--- Exercise 1 ---
Answer these from the femoral neuropathy text, one answer per line, marked (a), (b), (c):
(a) What does nerve conduction check?
(b) What do MRI scans use to produce a detailed image?
(c) Which medications may a doctor prescribe for neuropathic pain?
--- Exercise 2 ---
List every test that the femoral neuropathy text names as additional testing.
--- Exercise 3 ---
Print the femoral neuropathy text word for word from "The first step" to "and physical therapy.".

--- Provided passage ---

To diagnose femoral neuropathy and its cause, your doctor will perform a comprehensive physical exam and ask questions about recent injuries or surgeries, as well as questions about your medical history.
To look for weakness, they will test specific muscles that receive sensation from the femoral nerve. Your doctor will probably check your knee reflexes and ask about changes in feeling in the front part of the thigh and the middle part of the leg. The goal of the evaluation is to determine whether the weakness involves only the femoral nerve or if other nerves also contribute.
Additional testing might include:
Nerve conduction checks the speed of electrical impulses in your nerves. An abnormal response, such as a slow time for electrical signals to travel through your nerves, usually indicates damage to the nerve in question.
Electromyography (EMG) should be performed after the nerve conduction test to see how well your muscles and nerves are working. This test records the electrical activity present in your muscles when the nerves that lead to them are active. The EMG will determine whether the muscle responds appropriately to stimulation. Certain medical conditions cause muscles to fire on their own, which is an abnormality that an EMG can reveal. Because nerves stimulate and control your muscles, the test can identify problems with both muscles and nerves.
MRI and CT scans
An MRI scan can look for tumors, growths, or any other masses in the area of the femoral nerve that could cause compression on the nerve. MRI scans use radio waves and magnets to produce a detailed image of the part of your body that is being scanned.
A CT scan can also look for vascular or bone growths.
The first step in treating femoral neuropathy is dealing with the underlying condition or cause. If compression on the nerve is the cause, the goal will be to relieve the compression. Occasionally in mild injuries, such as mild compression or a stretch injury, the problem may resolve spontaneously. For people with diabetes, bringing blood sugar levels back to normal may alleviate nerve dysfunction. If your nerve doesn’t improve on its own, you’ll need treatment. This usually involves medications and physical therapy.
You might have corticosteroid injections in your leg to reduce inflammation and get rid of any swelling that occurs. Pain medications can help relieve any pain and discomfort. For neuropathic pain, your doctor may prescribe medications, such as gabapentin, pregabalin, or amitriptyline.

--- Information provided ---
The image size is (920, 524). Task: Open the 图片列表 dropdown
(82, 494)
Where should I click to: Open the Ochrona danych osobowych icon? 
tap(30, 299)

---

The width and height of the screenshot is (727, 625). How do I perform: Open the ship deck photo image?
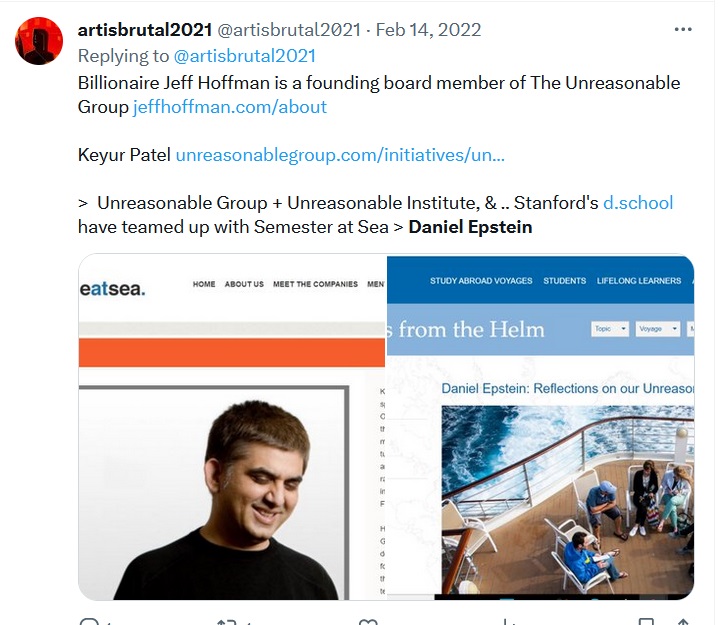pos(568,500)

* * *

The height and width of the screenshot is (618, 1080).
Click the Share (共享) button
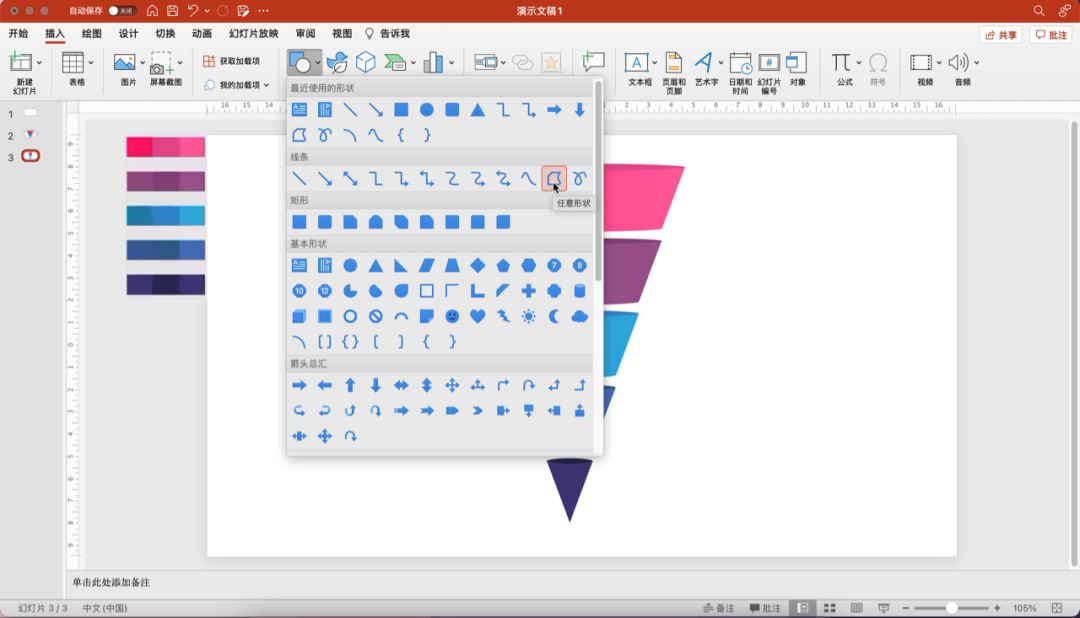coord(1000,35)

--- Answer box 1 ---
(a) The speed of electrical impulses in your nerves.
(b) Radio waves and magnets.
(c) Gabapentin, pregabalin, or amitriptyline.

--- Answer box 2 ---
Nerve conduction
Electromyography (EMG)
MRI scan
CT scan

--- Answer box 3 ---
The first step in treating femoral neuropathy is dealing with the underlying condition or cause. If compression on the nerve is the cause, the goal will be to relieve the compression. Occasionally in mild injuries, such as mild compression or a stretch injury, the problem may resolve spontaneously. For people with diabetes, bringing blood sugar levels back to normal may alleviate nerve dysfunction. If your nerve doesn’t improve on its own, you’ll need treatment. This usually involves medications and physical therapy.